In the preferred embodiment of the apparatus as illustrated in the
figures, the wheels 30 are positioned inboard of the side walls 18.
This configuration provides an added measure of protection for the
wheels from side impact damage and firm wear and tear during their
use in the pool as well as during movement of the apparatus outside
of the pool and storage. However, the inboard positioning of the
wheels interrupts the integrity of the lower periphery of the
housing and it detracts from the mechanical strength of the
housing. In accordance with a preferred embodiment of the
invention, the axles upon which the wheels are mounted serve a dual
function of providing a support for the wheels and also an equally
important, but entirely different function of reinforcing the
periphery of the housing. This dual function is accomplished by
securing the side walls and the periphery of the transverse walls
to the rigid axle members 32. As shown in the cross-section of FIG.
2, axle 32 is joined to transverse wall 20 by mechanical fastening
means 34, which in this embodiment a self-tapping screw. As shown
best in FIG. 1, a plurality of fasteners 34 are inserted through
openings in transverse wall 20 to engage axle 32 and draw it up
against the transverse wall. As shown in FIGS. 1 and 3, the side
wall 18 is secured to the end of axle 32 by fastener 34. Axle 32
can be cut from rods of an engineering plastic, such as nylon or
high density polyethylene, polyvinyl chloride (PVC), ABS, and the
like, or it can be fabricated from stainless steel or other metal
alloy that will not be adversely affected by exposure to salt or
fresh water. As will be apparent to one of ordinary skill in the
art, the function and desirable result achieved by the embodiment
illustrated can also be accomplished using other means for
fastening the rod to the transverse wall and the end walls. For
example, circular metal spring clips (not shown) can be snapped
around the axle at several locations and inserted through
corresponding holes along the periphery of the transverse wall to
join these two members. The end of axle 32 can be passed through a
corresponding opening in the side wall and provided with a groove
to receive a split washer or other fastening means to retain the
side wall in alignment rigid with the end of the axle.

Dataset records:
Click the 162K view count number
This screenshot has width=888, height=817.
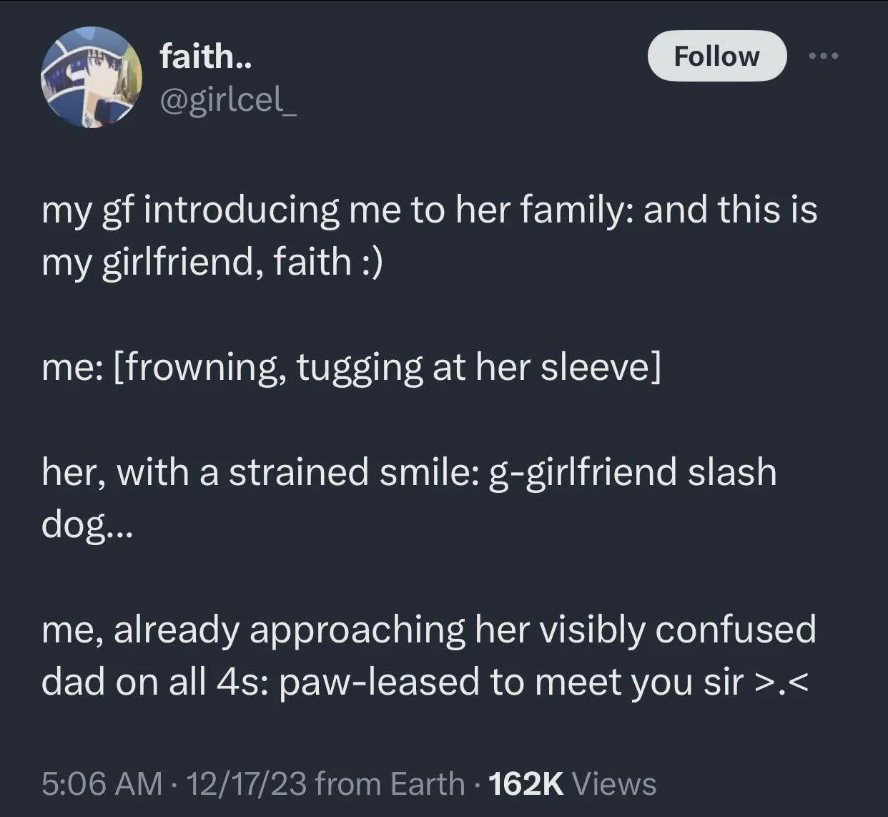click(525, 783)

---

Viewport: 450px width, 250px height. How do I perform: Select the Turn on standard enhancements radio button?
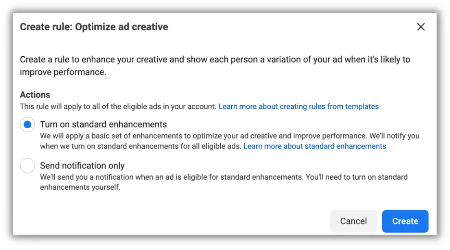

Problem to work on: Resume the passage on the wheel axles of the pool apparatus, writing on from its last sentence.

The result:
In order to facilitate the assembly of the axle to the transverse
wall, to add additional rigidity to the assembly, and finally to
insure that the weight of the housing and its internal elements are
borne by the axles, an internal load bearing member is formed in
the transverse walls to contact the axles. As best illustrated in
FIG. 2, the several recessed areas 24 proximate the periphery of
the transverse wall result in an interior ridge or lip which
contacts a portion of the surface of axle 32 across its length. The
inwardly projecting ridge 26 transfers the weight of the housing 12
to the axle 32 thereby avoiding undue stresses at the points of
location of fasteners 34. This teaching of the means for
reinforcing and supporting the housing on an integral internal load
bearing member formed in the transverse wall by rigid attachment of
the axle will provide one of ordinary skill in the art with a
starting point for equivalent constructions without departing from
the spirit and clear teachings of the invention. For example,
housing 12 can be molded with a plurality of spaced apart
projections on its interior surface, or a single continuous
projection along its interior surface proximate the periphery of
the transverse wall, configured to receive the cylindrical axle 32
in a snap-fit relation. These projections (not shown) can be
semi-cylindrical or rectilinear in cross-section, the only
requirement being that they can receive and provide support to the
axle. By incorporating a snap-fit molded channel as an integral
element in the transverse wall, the need for auxiliary fasteners
can be eliminated from this area.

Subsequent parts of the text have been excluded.